Problem description: Copy out each of the following records verbatim, omitting the pictures from your reproduction.

Extracted records:

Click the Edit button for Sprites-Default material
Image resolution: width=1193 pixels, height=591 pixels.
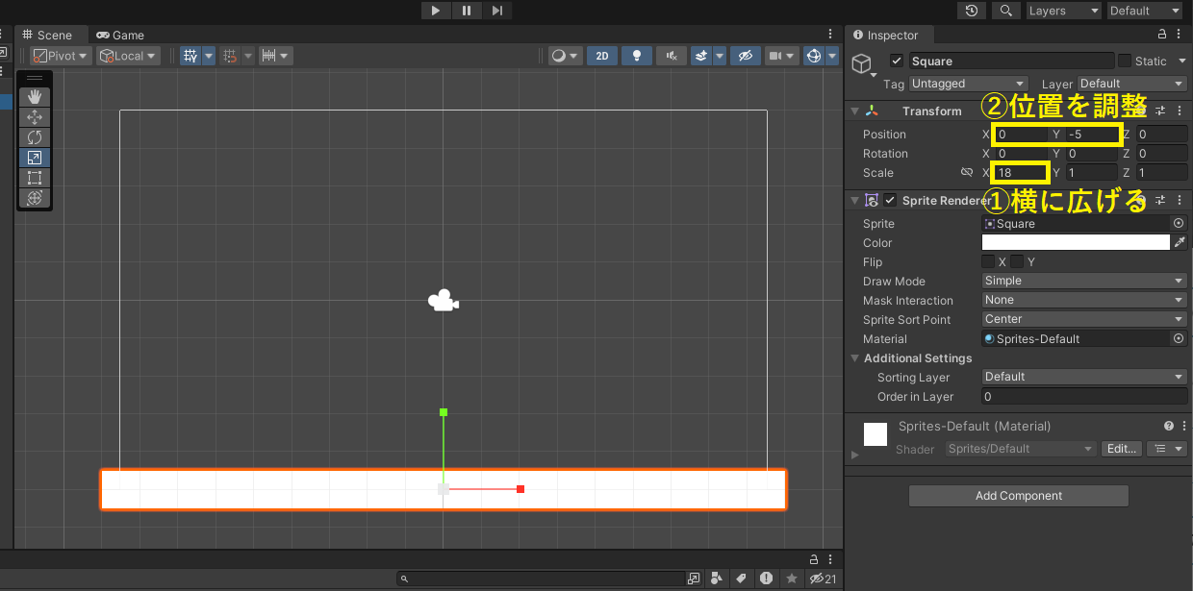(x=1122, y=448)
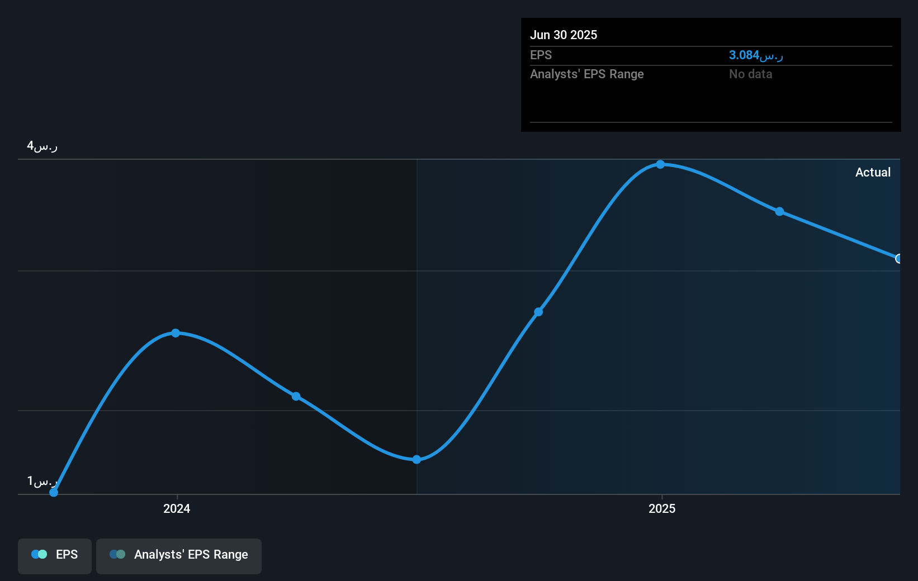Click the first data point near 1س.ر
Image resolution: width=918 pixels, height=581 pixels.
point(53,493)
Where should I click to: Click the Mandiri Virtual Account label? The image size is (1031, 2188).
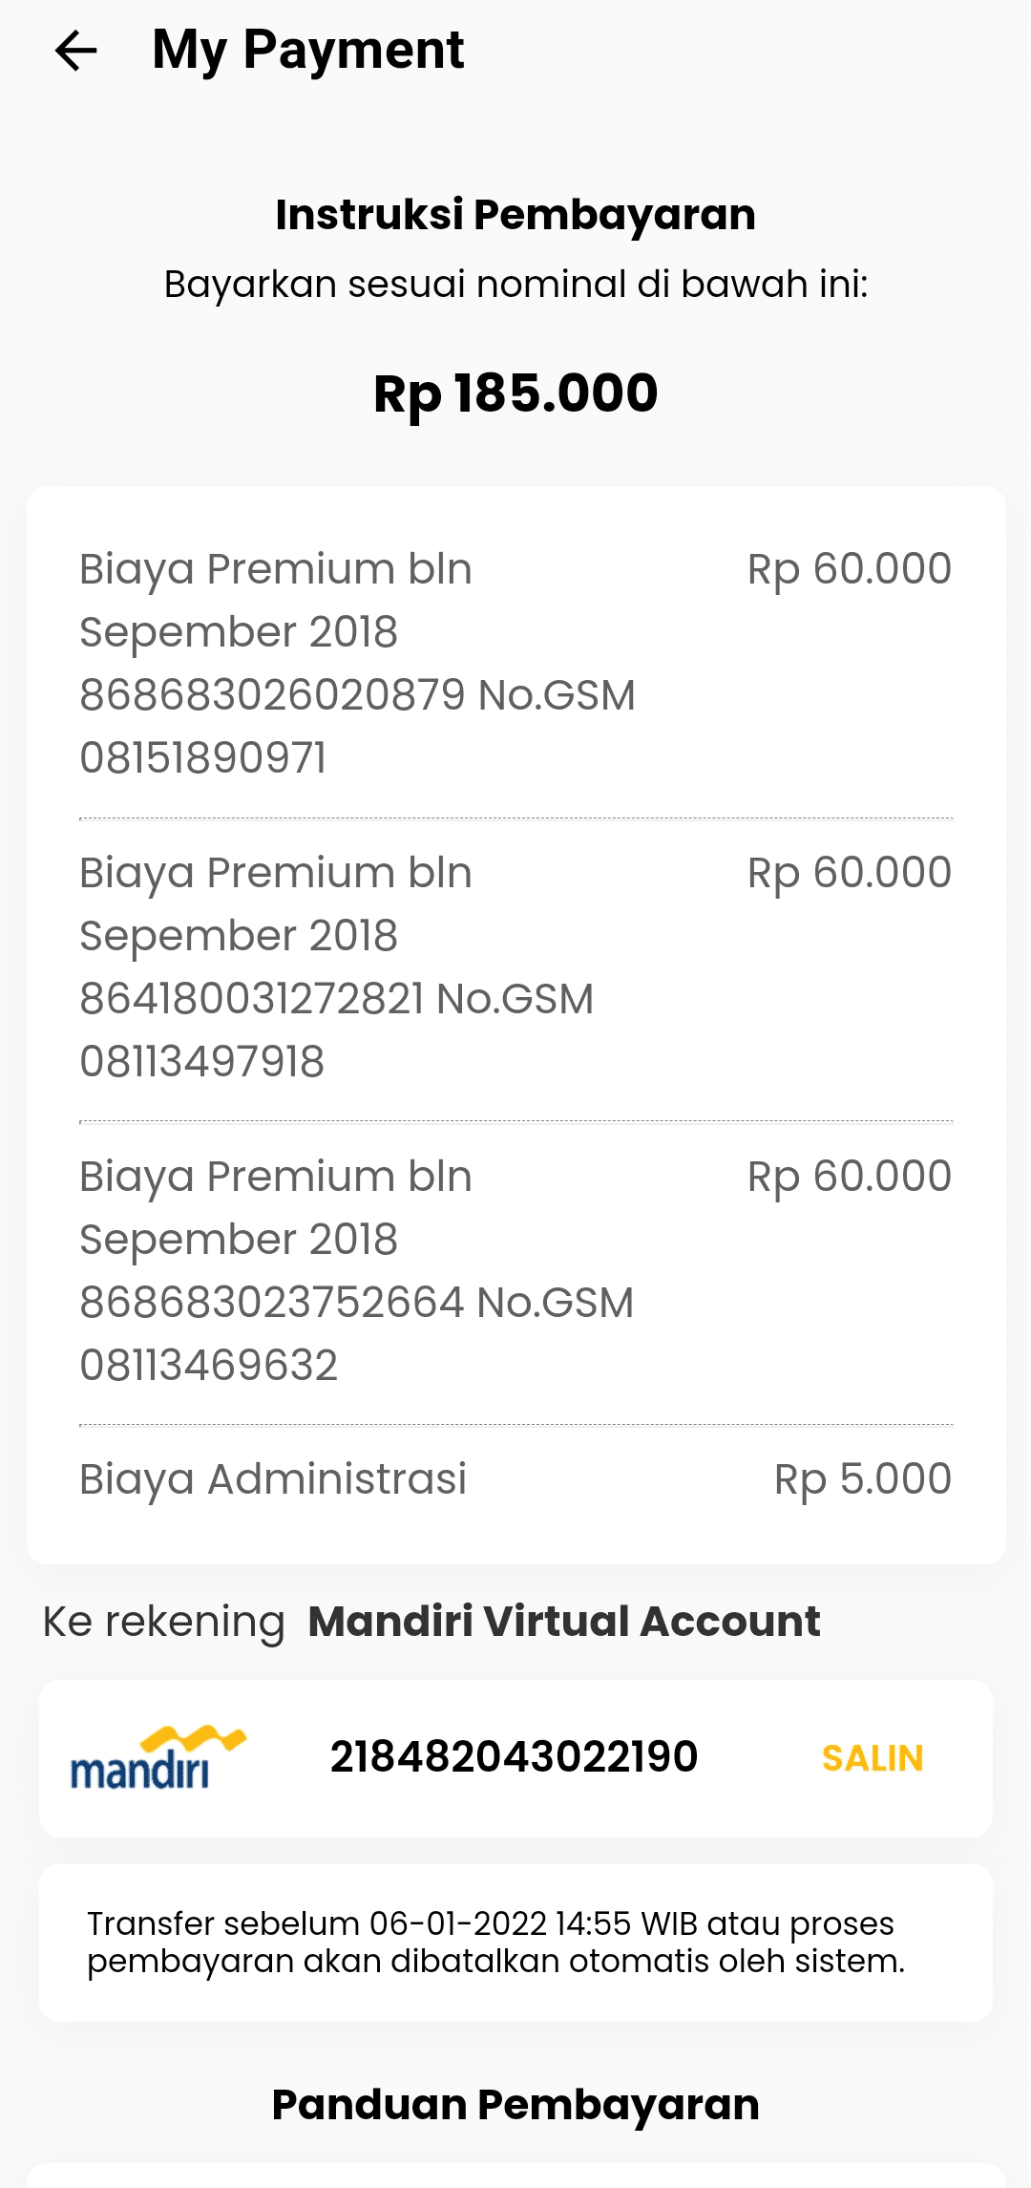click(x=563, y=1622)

The solution:
Click the Edit button for Sprites-Default material
Image resolution: width=1193 pixels, height=591 pixels.
(x=1122, y=448)
Click the first data point near 1س.ر
Image resolution: width=918 pixels, height=581 pixels.
point(53,493)
Where should I click to: Click the Mandiri Virtual Account label? The image size is (1031, 2188).
click(x=563, y=1622)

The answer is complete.